DISCLOSURES: The authors report no conflicts of interest relevant to the content of this article.
ABSTRACT: Background. Topical glycopyrrolate is a well-established therapeutic option for focal hyperhidrosis; however, there are no data on its efficacy in the treatment of bromhidrosis.
Objectives. The objective of this open-label, non-randomized study was to investigate the efficacy and safety of a galenic formulation of 2% glycopyrronium bromide cream, in the treatment of bromhidrosis.
Methods. Nineteen patients with bromhidrosis were prescribed a 2% glycopyrronium bromide cream, to apply in both axillae, every night, for 12 weeks. Malodor was assessed on a four-point scale. Scores for the Dermatology Life Quality Index (DLQI), Hyperhidrosis Disease Severity Scale (HDSS), and the Hospital Anxiety and Depression Scale (HADS) were recorded at baseline and after 12 weeks.
Results. Statistically significant improvements in malodor and HDSS, DLQI, and HADS scores, respectively, were observed after treatment. One patient reported irritation at the site of application and another reported mydriasis, which resolved spontaneously. All but one of the patients declared that they were either completely (52/6%) or partially (42.1%) satisfied regarding the treatment.
Conclusion. Our results indicate that 2% glycopyrronium bromide cream is effective and safe for 12 weeks of application in patients with axillary bromhidrosis.
Key words: Hyperhidrosis, Hospital Anxiety and Depression Scale, quality of life, treatment, topical glycopyrrolate
Bromhidrosis, also known as osmidrosis, is a chronic condition in which excessive body odor significantly affects patients both professionally and socially. Its incidence is unclear and probably under-reported. It usually affects the axillae, genital skin, mammary area, and soles of the feet. Apocrine secretion and decomposition of sweat by bacteria are major factors in the pathogenesis of bromhidrosis.1
Therapeutic modalities for bromhidrosis include topical antibacterial agents, antiperspirants, botulinum toxin injections, lasers, microwaves, and invasive treatments, including liposuction curettage and upper thoracic sympathectomy.2–6 Topical anticholinergics are an emerging therapeutic class in the treatment of focal hyperhidrosis. Glycopyrronium tosylate 3.75% cloth was approved by the United States Food and Drug Administration (FDA) for the treatment of axillary hyperhidrosis in adults and children aged nine years or older in 2018.7 Solfipironium bromide 5% gel received approval in Japan; Phase II trials presented good efficacy and safety, and Phase III trials are to follow in United States.8 Umeclimidium has been evaluated in a Phase IIa trial with promising efficacy.9 The objective of this open-label, non-randomized study was to investigate the clinical efficacy and safety of topical 2% glycopyrronium bromide in the treatment of bromhidrosis.

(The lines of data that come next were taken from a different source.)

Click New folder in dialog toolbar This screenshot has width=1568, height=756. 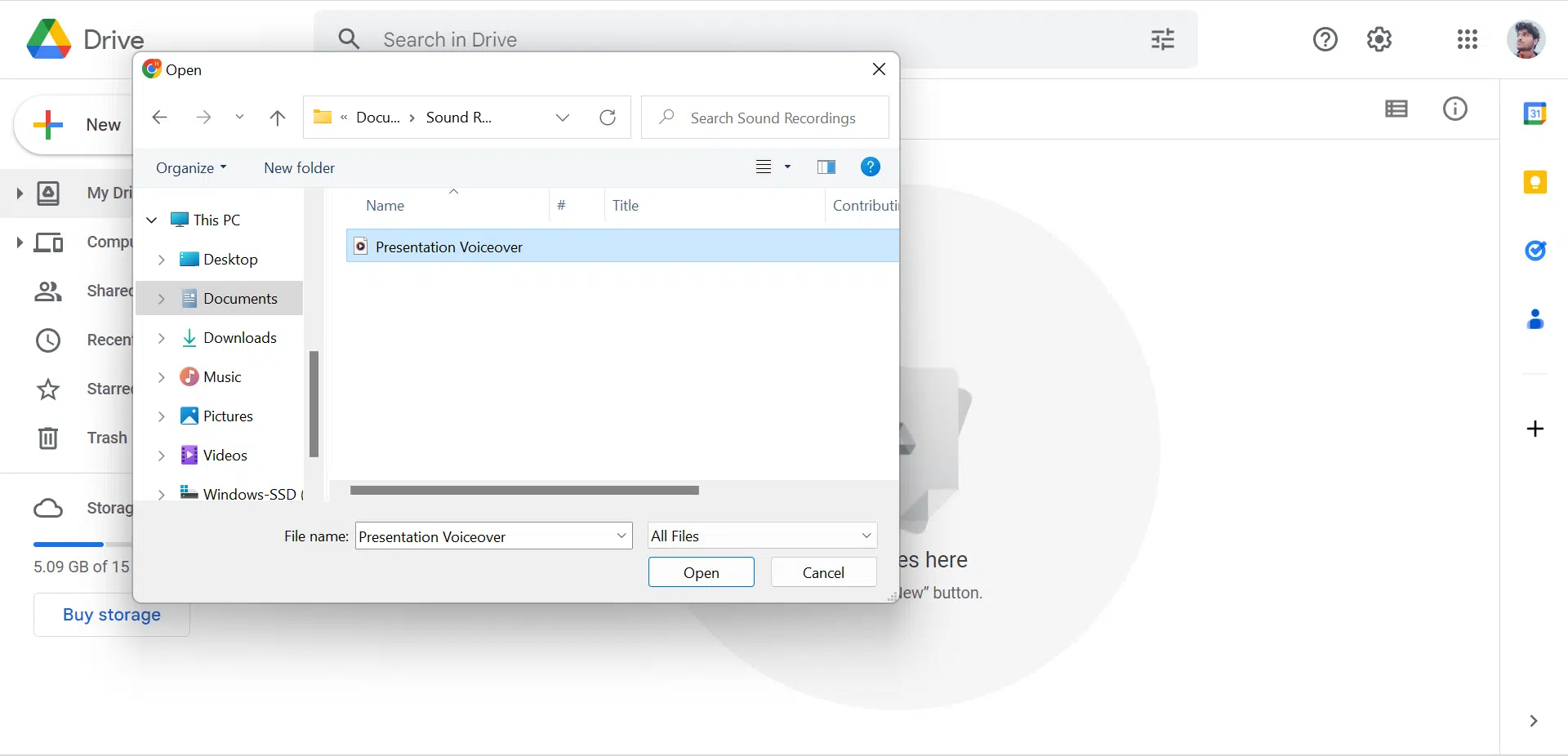tap(299, 167)
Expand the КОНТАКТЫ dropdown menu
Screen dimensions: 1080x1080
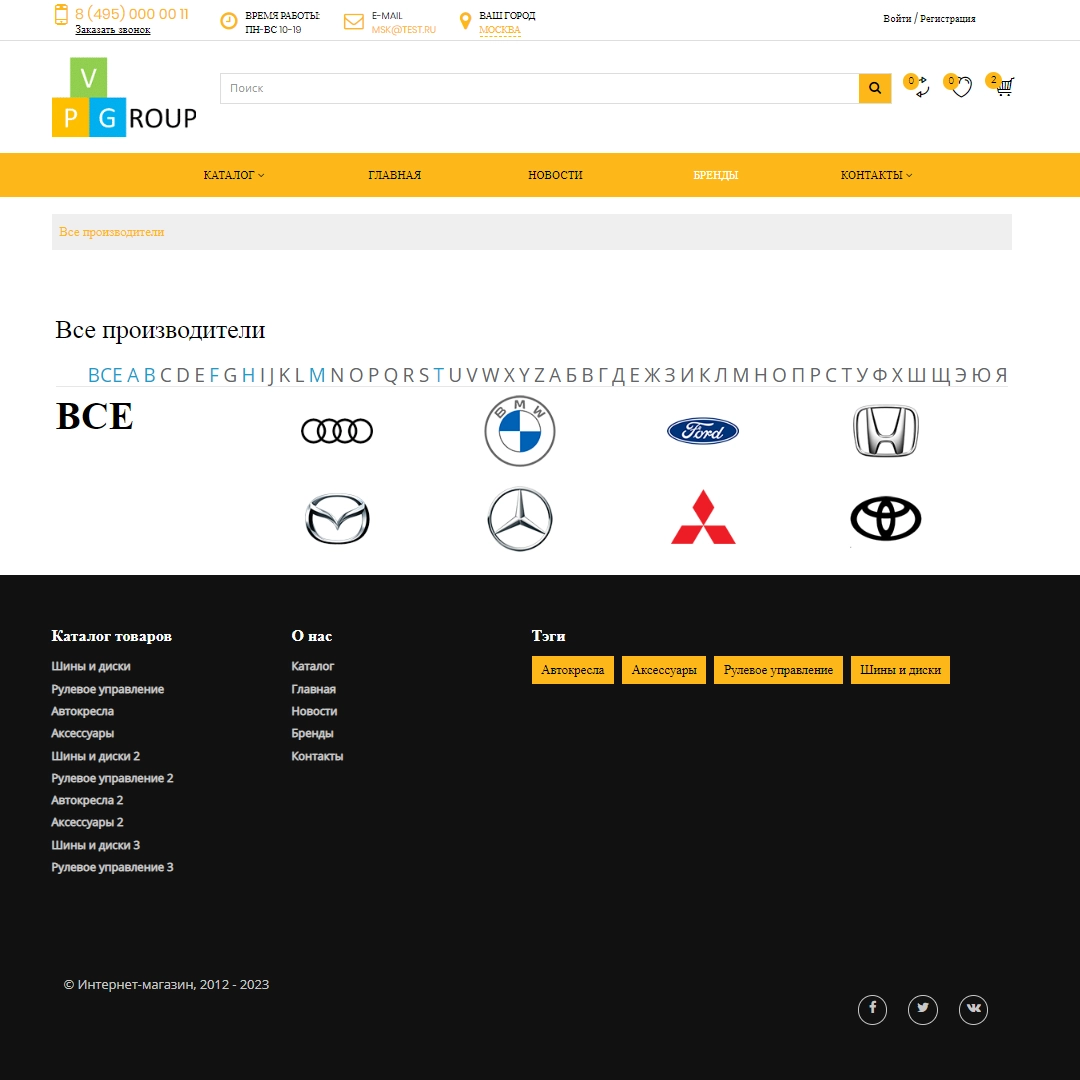(876, 175)
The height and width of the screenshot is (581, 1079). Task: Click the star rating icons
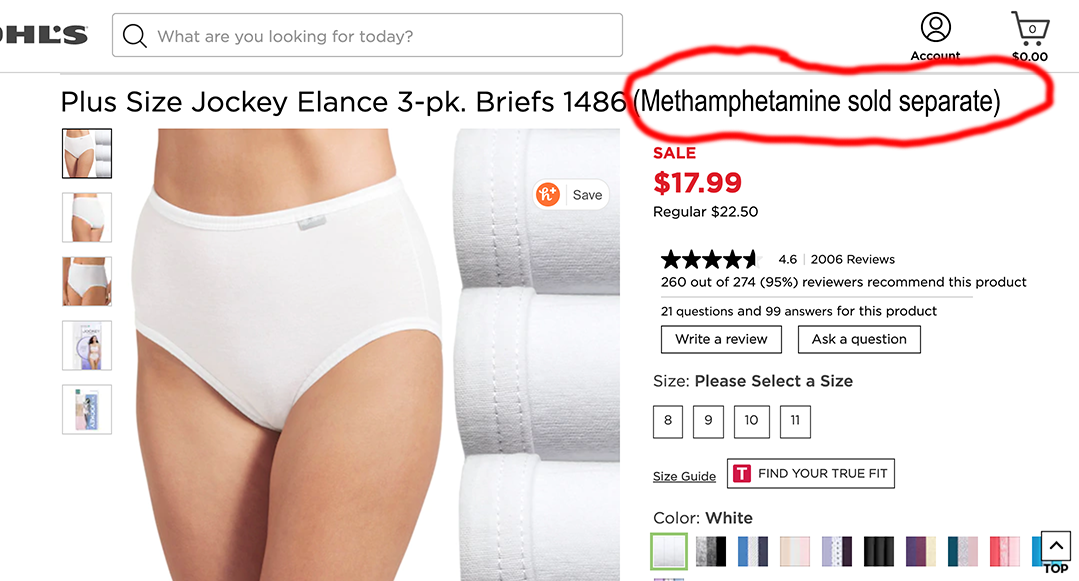coord(711,260)
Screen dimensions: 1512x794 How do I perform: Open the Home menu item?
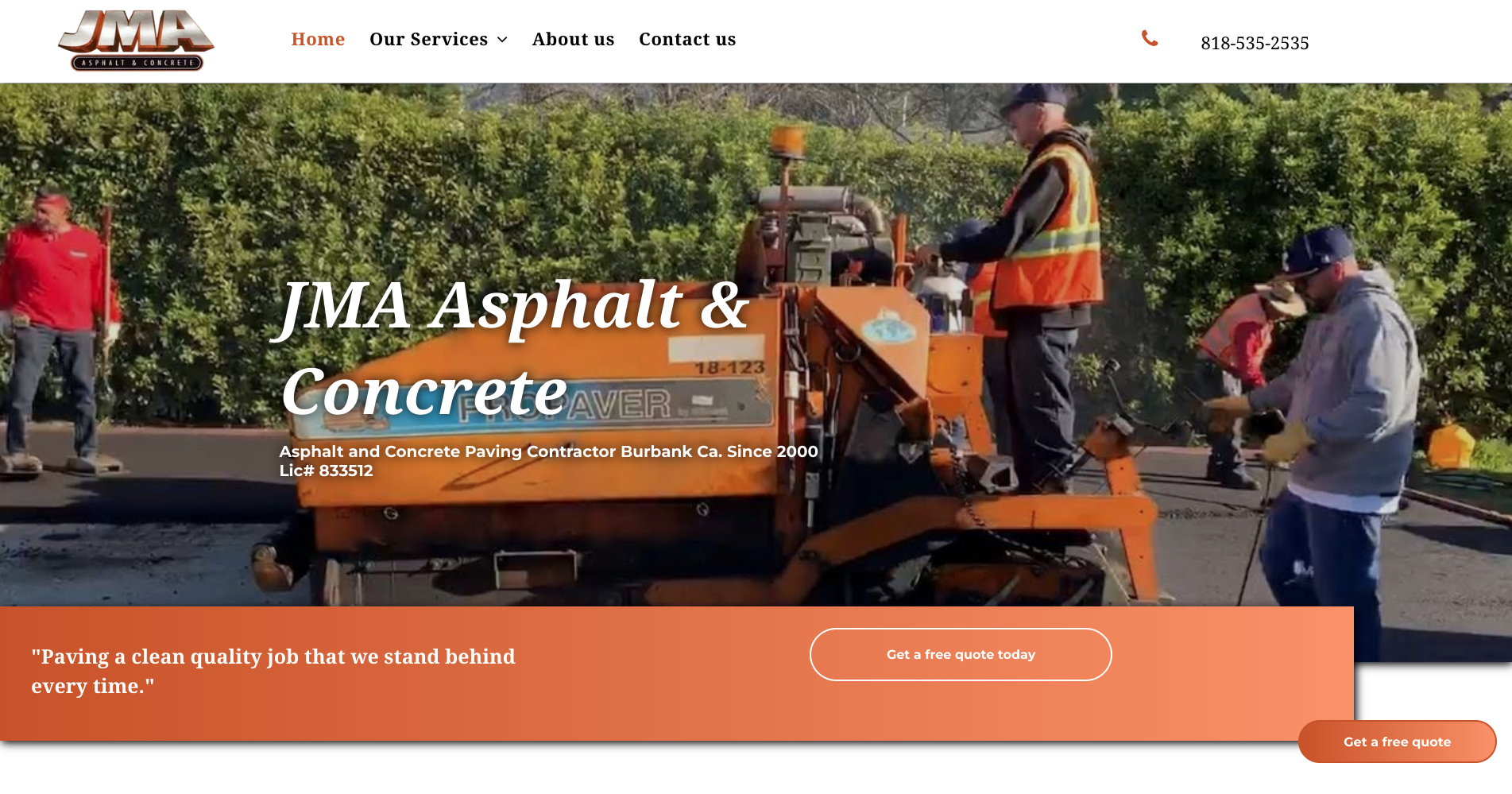[x=318, y=39]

Nineteen consecutive patients who presented to the hyperhidrosis outpatient clinic of Andreas Sygros Hospital in Athens, Greece, and the Dermatology Clinic of Polytechnic Marche University in Ancona, Italy, with bromhidrosis were included in the study. Eligible patients included those (1) aged at least 18 years and (2) with a diagnosis of bromhidrosis, defined as malodor confirmed by both the patient and investigator. Exclusion criteria included (1) metabolic disorders that could be associated with bromhidrosis, (2) concomitant secondary or generalized hyperhidrosis, (3) a history of any prior surgical procedures or use of medical devices for hyperhidrosis, and (4) treatment with botulinum toxin during the last 12 months or treatment with anticholinergic agents during the last four weeks. The study protocol was approved by the ethics committees at both hospitals, and informed consent was obtained from all participants.

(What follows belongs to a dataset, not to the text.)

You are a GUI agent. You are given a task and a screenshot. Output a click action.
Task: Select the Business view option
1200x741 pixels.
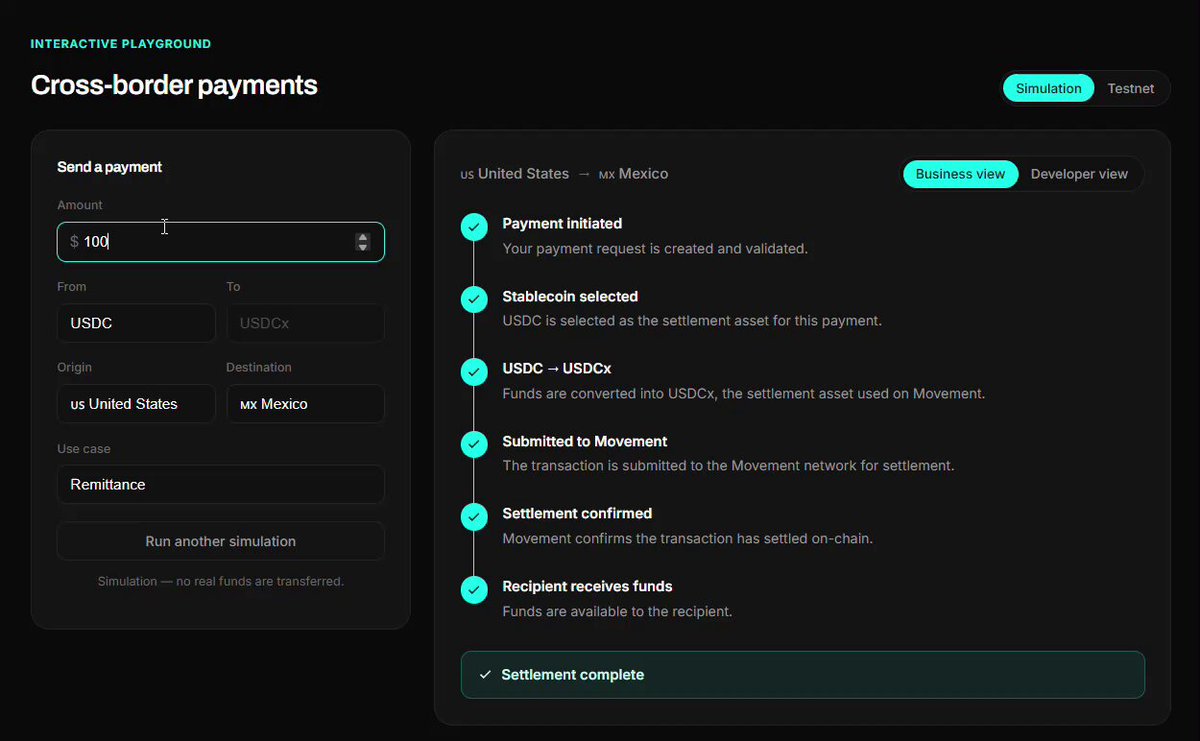point(960,174)

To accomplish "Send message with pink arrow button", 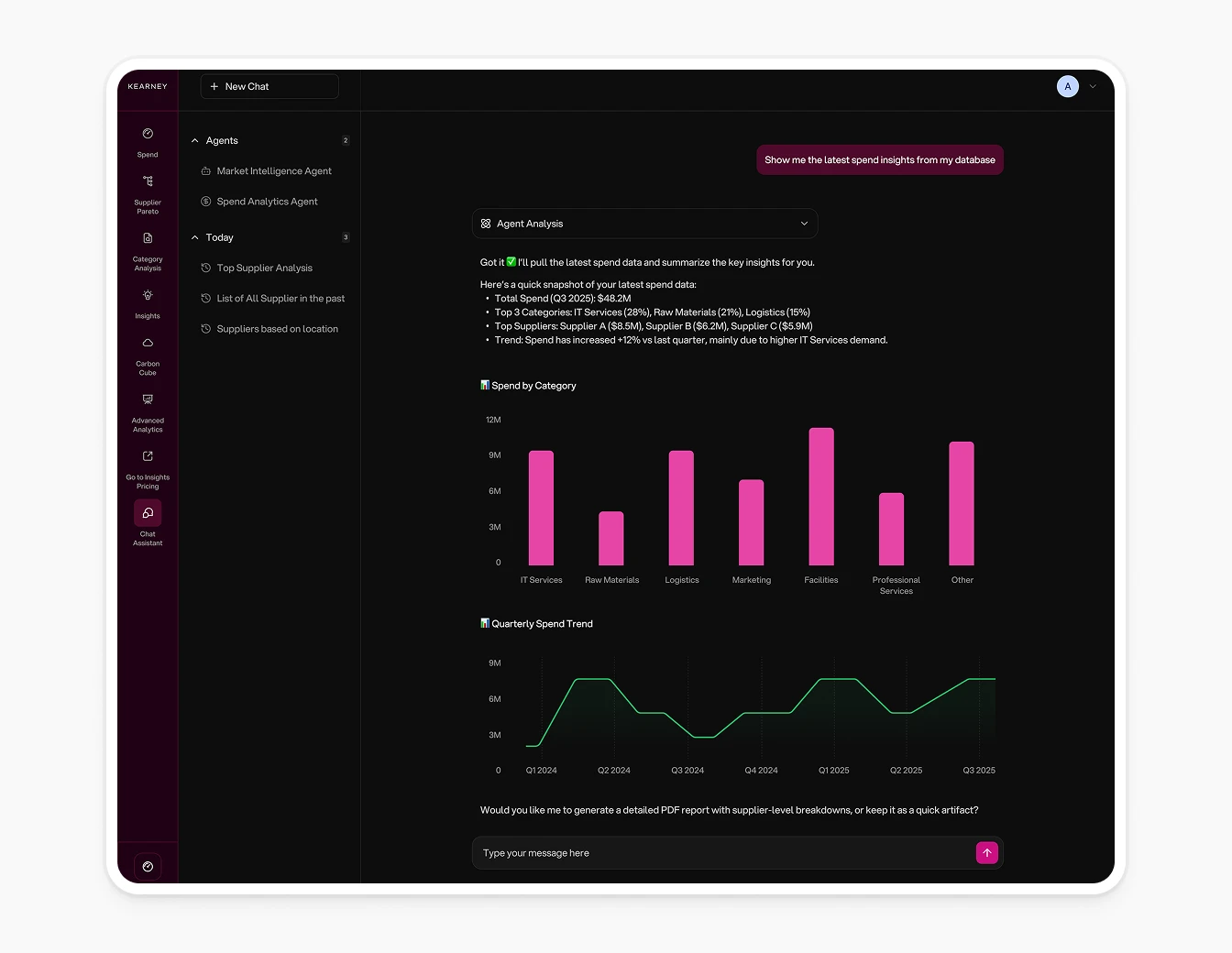I will (x=986, y=853).
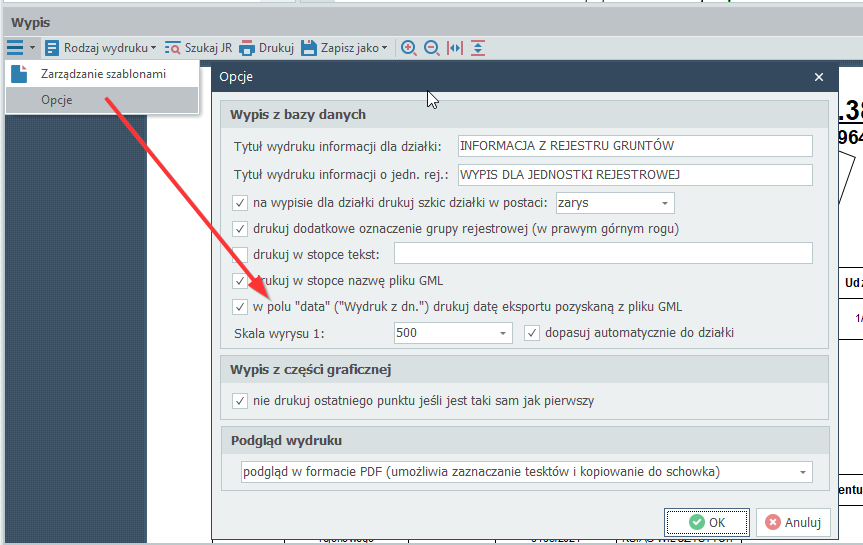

Patients were prescribed a galenic formulation of 2% glycopyrronium bromide cream to apply topically in both axillae every night for 12 weeks. They were instructed to continue using the same bath cleanser and to maintain their routine activities and daily schedule. The degree of malodor was self-assessed subjectively by patients as “none,” “mild,” “moderate,” and “severe.” The Dermatology Life Quality Index (DLQI) was used to assess quality of life. The clinical efficacy was graded by the patients using a scale of excellent (75%–100%), good (50%–75%), fair (25%–50%), and poor (0%–25%) improvement. Due to the fact that 16 of the 19 included patients presented with hyperhidrosis, scores on the Hyperhidrosis Disease Severity Scale (HDSS) were also recorded.10 Depression and anxiety were evaluated using the Hospital Anxiety and Depression Scale (HADS).11 Patient satisfaction was evaluated as totally satisfied, partially satisfied, or unsatisfied with the treatment used. Adverse events were recorded. Patients were followed up with for 12 weeks after the end of treatment.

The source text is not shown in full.